# [SELECTED EXCERPT]
::::

Here's a categorical way to define polynomial rings: Fix a commutative ring $R$.

The polynomial ring $R(x_1,\ldots,x_n)$ on $n$ non-commuting variables is an $R$-algebra together with an inclusion $\left\{x_1,\ldots,x_n\right\}\hookrightarrow R(x_1,\ldots,x_n)$ which satisfies the following property: For any $R$-algebra $A$ and any $a_1,\ldots,a_n\in A$, there exists a unique $R$-algebra homomorphism $T\colon R(x_1,\ldots,x_n)\to A$ such that $T(x_i)=a_i$ for all $i$.

The map $T$ above is given by: take any polynomial $f(x_1,\ldots,x_n)$, and substitute any instance of $x_i$ by $a_i$, and evaluate in $A$; thus it is usually denoted $T(f(x_1,\ldots,x_n))=f(a_1,\ldots,a_n)$.

This description does not guarantee that $R(x_1,\ldots,x_n)$ exists (so you have to perform the usual procedure, by considering "formal sums of producs among the variables $x_i$" and so on).

But this description determines $R(x_1,\ldots,x_n)$ up to isomorphism! It is a universal property.

In any case, the general idea is that $R(x_1,\ldots,x_n)$ is the largest $R$-algebra generated by $n$ elements, without any further relations among them.

::::

# [EXERCISE BRIEF]
Resume the passage defining polynomial rings by their universal property, beginning after its final sentence. The listing after this point is not needed.

# [PROVIDED MATERIAL]
::::

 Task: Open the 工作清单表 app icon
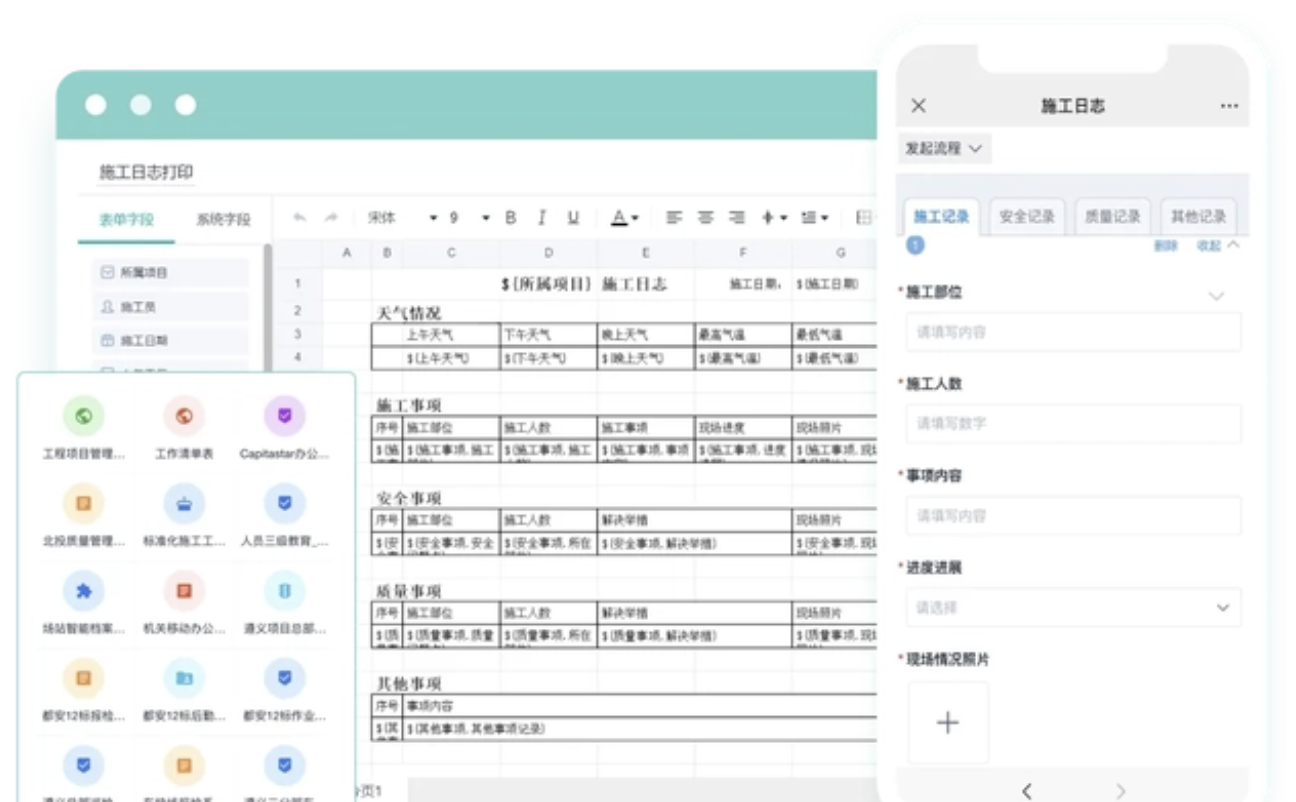tap(184, 416)
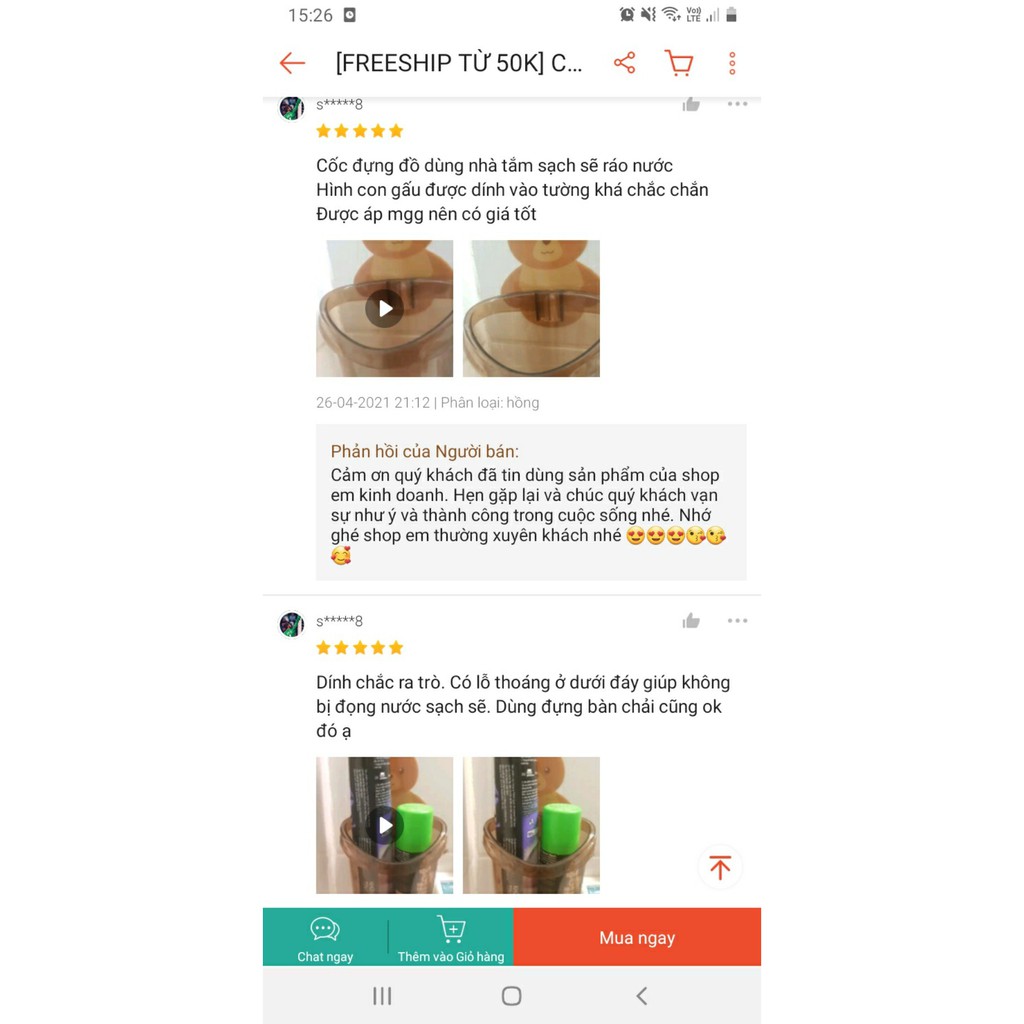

::::

# [EXERCISE RESPONSE]
The polynomial ring on commuting variables is similar:

The polynomial ring $R[x_1,\ldots,x_n]$ on $n$ commuting variables is an $R$-algebra together with an inclusion $\left\{x_1,\ldots,x_n\right\}\hookrightarrow R[x_1,\ldots,x_n]$ which satisfies the following property: For any $R$-algebra $A$ and any commuting $a_1,\ldots,a_n\in A$, there exists a unique $R$-algebra homomorphism $T\colon R(x_1,\ldots,x_n)\to A$ such that $T(x_i)=a_i$ for all $i$.

This is the universal property for $R[x_1,\ldots,x_n]$, so it determines $R[x_1,\ldots,x_n]$ up to isomorphism.

This means that in order to prove that an $R$-algebra $\mathscr{A}$, together with some elements $\alpha_1,\ldots,\alpha_n\in \mathscr{A}$, is isomorphic to $R[x_1,\ldots,x_n]$, it is enough to prove that it satisfies the universal property: For any algebra $A$ and elements $a_1,\ldots,a_n\in A$, there is a unique algebra homomorphism $\mathscr{A}\to A$ sending $\alpha_i\mapsto a_i$.

Therefore, the idea is that $R[x_1,\ldots,x_n]$ is the largest algebra generated by $n$ commuting elements.

So if we take $R(x_1,\ldots,x_n)$, the largest algebra generated by $x_1,\ldots,x_n$, and simply impose that these elements $x_i$ commute (which corresponds to taking the quotient by $(x_ix_j-x_jx_i:i,j=1,\ldots,n)$), then we should get $R[x_1,\ldots,x_n]$.


Formally, we can prove that $R(x,y)/(xy-yx)$ satisfies the universal property of $R[x,y]$: Let $A$ be an $R$-algebra and $a,b\in A$ two commuting elements. By the universal property of $R(x,y)$, there is a homomorphism $T\colon R(x,y)\to A$ sending $T(x)=a$ and $T(y)=b$. Note that $$T(xy-yx)=T(x)T(y)-T(y)T(x)=ab-ba=0$$ because $a$ and $b$ commute. So $xy-yx\in\ker T$, and we can factor $T$ through the quotient: The quotient $R(x,y)/(xy-yx)$ has elements $\overline{x}$ and $\overline{y}$ (namely, the classes of $x$ and $y$), and there is a homomorphism $T'\colon R(x,y)/(xy-yx)\to A$, such that $T'(\overline{x})=a$ and $T'(\overline{y})=b$.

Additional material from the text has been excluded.